• **Task data**
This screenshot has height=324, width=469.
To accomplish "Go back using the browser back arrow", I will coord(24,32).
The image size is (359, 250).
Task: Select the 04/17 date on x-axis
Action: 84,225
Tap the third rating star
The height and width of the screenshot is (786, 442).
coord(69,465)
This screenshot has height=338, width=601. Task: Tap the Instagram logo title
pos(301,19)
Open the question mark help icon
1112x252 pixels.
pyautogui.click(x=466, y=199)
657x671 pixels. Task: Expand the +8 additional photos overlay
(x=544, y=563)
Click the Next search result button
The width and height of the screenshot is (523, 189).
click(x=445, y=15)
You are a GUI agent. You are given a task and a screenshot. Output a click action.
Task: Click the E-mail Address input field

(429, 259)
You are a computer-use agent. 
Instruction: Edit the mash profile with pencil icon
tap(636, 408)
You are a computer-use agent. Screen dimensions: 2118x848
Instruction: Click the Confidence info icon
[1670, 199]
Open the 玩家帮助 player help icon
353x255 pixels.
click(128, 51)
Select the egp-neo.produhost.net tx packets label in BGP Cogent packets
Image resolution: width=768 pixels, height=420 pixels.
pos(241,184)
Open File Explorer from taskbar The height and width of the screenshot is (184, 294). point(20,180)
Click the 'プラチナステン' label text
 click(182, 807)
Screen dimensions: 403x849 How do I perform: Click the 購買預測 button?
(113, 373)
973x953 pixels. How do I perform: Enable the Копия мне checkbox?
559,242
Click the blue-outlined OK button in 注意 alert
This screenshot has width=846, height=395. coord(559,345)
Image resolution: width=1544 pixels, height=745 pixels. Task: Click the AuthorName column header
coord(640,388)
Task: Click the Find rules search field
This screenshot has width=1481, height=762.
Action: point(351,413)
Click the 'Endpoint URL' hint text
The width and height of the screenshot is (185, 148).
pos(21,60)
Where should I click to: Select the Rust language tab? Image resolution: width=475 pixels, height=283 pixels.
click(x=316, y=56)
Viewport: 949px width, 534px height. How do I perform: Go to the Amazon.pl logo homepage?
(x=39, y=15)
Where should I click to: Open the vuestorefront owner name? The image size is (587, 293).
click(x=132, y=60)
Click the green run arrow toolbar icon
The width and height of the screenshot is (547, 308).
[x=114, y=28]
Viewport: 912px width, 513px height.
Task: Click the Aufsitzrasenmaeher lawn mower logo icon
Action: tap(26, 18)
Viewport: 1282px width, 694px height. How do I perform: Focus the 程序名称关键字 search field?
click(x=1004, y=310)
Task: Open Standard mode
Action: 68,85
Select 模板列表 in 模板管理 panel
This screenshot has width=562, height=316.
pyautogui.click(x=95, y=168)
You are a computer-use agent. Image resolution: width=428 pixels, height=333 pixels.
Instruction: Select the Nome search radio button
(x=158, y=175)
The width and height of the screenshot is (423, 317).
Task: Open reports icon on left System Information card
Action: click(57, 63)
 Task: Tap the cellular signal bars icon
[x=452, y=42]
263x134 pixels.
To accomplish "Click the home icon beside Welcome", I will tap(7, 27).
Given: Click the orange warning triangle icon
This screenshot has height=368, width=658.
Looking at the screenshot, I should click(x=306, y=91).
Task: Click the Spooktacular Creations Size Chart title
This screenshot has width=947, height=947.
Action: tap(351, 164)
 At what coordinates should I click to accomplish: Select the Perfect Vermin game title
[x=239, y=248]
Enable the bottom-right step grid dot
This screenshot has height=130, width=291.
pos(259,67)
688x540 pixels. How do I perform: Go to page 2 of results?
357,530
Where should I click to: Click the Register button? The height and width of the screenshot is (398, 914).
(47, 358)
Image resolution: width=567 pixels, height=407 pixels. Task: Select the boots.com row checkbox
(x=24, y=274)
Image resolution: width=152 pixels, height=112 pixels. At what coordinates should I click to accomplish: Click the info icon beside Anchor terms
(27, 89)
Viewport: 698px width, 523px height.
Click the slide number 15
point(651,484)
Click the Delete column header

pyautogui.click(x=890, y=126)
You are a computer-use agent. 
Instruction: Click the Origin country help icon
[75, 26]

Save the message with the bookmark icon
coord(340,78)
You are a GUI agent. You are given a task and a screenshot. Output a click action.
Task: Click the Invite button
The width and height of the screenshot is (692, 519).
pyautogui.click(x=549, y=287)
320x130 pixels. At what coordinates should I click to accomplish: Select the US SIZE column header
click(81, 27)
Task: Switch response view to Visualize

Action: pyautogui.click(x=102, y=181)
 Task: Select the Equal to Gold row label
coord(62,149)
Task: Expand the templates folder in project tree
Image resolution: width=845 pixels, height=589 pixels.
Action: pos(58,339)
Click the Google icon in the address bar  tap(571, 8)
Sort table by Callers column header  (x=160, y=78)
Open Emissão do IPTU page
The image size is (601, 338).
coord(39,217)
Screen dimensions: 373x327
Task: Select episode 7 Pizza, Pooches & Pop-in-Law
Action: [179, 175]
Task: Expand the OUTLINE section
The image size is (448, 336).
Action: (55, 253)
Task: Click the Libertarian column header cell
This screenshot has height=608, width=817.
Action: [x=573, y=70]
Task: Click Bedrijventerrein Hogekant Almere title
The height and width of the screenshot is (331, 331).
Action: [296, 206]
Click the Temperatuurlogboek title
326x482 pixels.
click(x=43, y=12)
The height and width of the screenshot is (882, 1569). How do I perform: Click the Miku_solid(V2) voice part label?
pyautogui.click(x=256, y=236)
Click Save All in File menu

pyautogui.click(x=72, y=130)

• **What you have to do**
Output all entries again exactly; no line may be altered.

• **Exercise output**
This screenshot has height=324, width=469.
To accomplish "Go back using the browser back arrow", I will coord(24,32).
The image size is (359, 250).
Task: Select the 04/17 date on x-axis
Action: 84,225
Tap the third rating star
The height and width of the screenshot is (786, 442).
coord(69,465)
This screenshot has height=338, width=601. Task: Tap the Instagram logo title
pos(301,19)
Open the question mark help icon
1112x252 pixels.
pyautogui.click(x=466, y=199)
657x671 pixels. Task: Expand the +8 additional photos overlay
(x=544, y=563)
Click the Next search result button
The width and height of the screenshot is (523, 189).
click(x=445, y=15)
You are a GUI agent. You are given a task and a screenshot. Output a click action.
Task: Click the E-mail Address input field

(429, 259)
You are a computer-use agent. 
Instruction: Edit the mash profile with pencil icon
tap(636, 408)
You are a computer-use agent. Screen dimensions: 2118x848
Instruction: Click the Confidence info icon
[1670, 199]
Open the 玩家帮助 player help icon
353x255 pixels.
click(128, 51)
Select the egp-neo.produhost.net tx packets label in BGP Cogent packets
Image resolution: width=768 pixels, height=420 pixels.
pos(241,184)
Open File Explorer from taskbar The height and width of the screenshot is (184, 294). point(20,180)
Click the 'プラチナステン' label text
 click(182, 807)
Screen dimensions: 403x849 How do I perform: Click the 購買預測 button?
(113, 373)
973x953 pixels. How do I perform: Enable the Копия мне checkbox?
559,242
Click the blue-outlined OK button in 注意 alert
This screenshot has width=846, height=395. coord(559,345)
Image resolution: width=1544 pixels, height=745 pixels. Task: Click the AuthorName column header
coord(640,388)
Task: Click the Find rules search field
This screenshot has width=1481, height=762.
Action: point(351,413)
Click the 'Endpoint URL' hint text
The width and height of the screenshot is (185, 148).
pos(21,60)
Where should I click to: Select the Rust language tab? Image resolution: width=475 pixels, height=283 pixels.
click(x=316, y=56)
Viewport: 949px width, 534px height. How do I perform: Go to the Amazon.pl logo homepage?
(x=39, y=15)
Where should I click to: Open the vuestorefront owner name? The image size is (587, 293).
click(x=132, y=60)
Click the green run arrow toolbar icon
The width and height of the screenshot is (547, 308).
[x=114, y=28]
Viewport: 912px width, 513px height.
Task: Click the Aufsitzrasenmaeher lawn mower logo icon
Action: tap(26, 18)
Viewport: 1282px width, 694px height. How do I perform: Focus the 程序名称关键字 search field?
click(x=1004, y=310)
Task: Open Standard mode
Action: 68,85
Select 模板列表 in 模板管理 panel
This screenshot has width=562, height=316.
pyautogui.click(x=95, y=168)
You are a computer-use agent. Image resolution: width=428 pixels, height=333 pixels.
Instruction: Select the Nome search radio button
(x=158, y=175)
The width and height of the screenshot is (423, 317).
Task: Open reports icon on left System Information card
Action: click(57, 63)
 Task: Tap the cellular signal bars icon
[x=452, y=42]
263x134 pixels.
To accomplish "Click the home icon beside Welcome", I will tap(7, 27).
Given: Click the orange warning triangle icon
This screenshot has height=368, width=658.
Looking at the screenshot, I should click(x=306, y=91).
Task: Click the Spooktacular Creations Size Chart title
This screenshot has width=947, height=947.
Action: tap(351, 164)
 At what coordinates should I click to accomplish: Select the Perfect Vermin game title
[x=239, y=248]
Enable the bottom-right step grid dot
This screenshot has height=130, width=291.
pos(259,67)
688x540 pixels. How do I perform: Go to page 2 of results?
357,530
Where should I click to: Click the Register button? The height and width of the screenshot is (398, 914).
(47, 358)
Image resolution: width=567 pixels, height=407 pixels. Task: Select the boots.com row checkbox
(x=24, y=274)
Image resolution: width=152 pixels, height=112 pixels. At what coordinates should I click to accomplish: Click the info icon beside Anchor terms
(27, 89)
Viewport: 698px width, 523px height.
Click the slide number 15
point(651,484)
Click the Delete column header

pyautogui.click(x=890, y=126)
You are a computer-use agent. 
Instruction: Click the Origin country help icon
[75, 26]

Save the message with the bookmark icon
coord(340,78)
You are a GUI agent. You are given a task and a screenshot. Output a click action.
Task: Click the Invite button
The width and height of the screenshot is (692, 519).
pyautogui.click(x=549, y=287)
320x130 pixels. At what coordinates should I click to accomplish: Select the US SIZE column header
click(81, 27)
Task: Switch response view to Visualize

Action: pyautogui.click(x=102, y=181)
 Task: Select the Equal to Gold row label
coord(62,149)
Task: Expand the templates folder in project tree
Image resolution: width=845 pixels, height=589 pixels.
Action: pos(58,339)
Click the Google icon in the address bar  tap(571, 8)
Sort table by Callers column header  (x=160, y=78)
Open Emissão do IPTU page
The image size is (601, 338).
coord(39,217)
Screen dimensions: 373x327
Task: Select episode 7 Pizza, Pooches & Pop-in-Law
Action: [179, 175]
Task: Expand the OUTLINE section
The image size is (448, 336).
Action: (55, 253)
Task: Click the Libertarian column header cell
This screenshot has height=608, width=817.
Action: [x=573, y=70]
Task: Click Bedrijventerrein Hogekant Almere title
The height and width of the screenshot is (331, 331).
Action: [296, 206]
Click the Temperatuurlogboek title
326x482 pixels.
click(x=43, y=12)
The height and width of the screenshot is (882, 1569). How do I perform: Click the Miku_solid(V2) voice part label?
pyautogui.click(x=256, y=236)
Click Save All in File menu

pyautogui.click(x=72, y=130)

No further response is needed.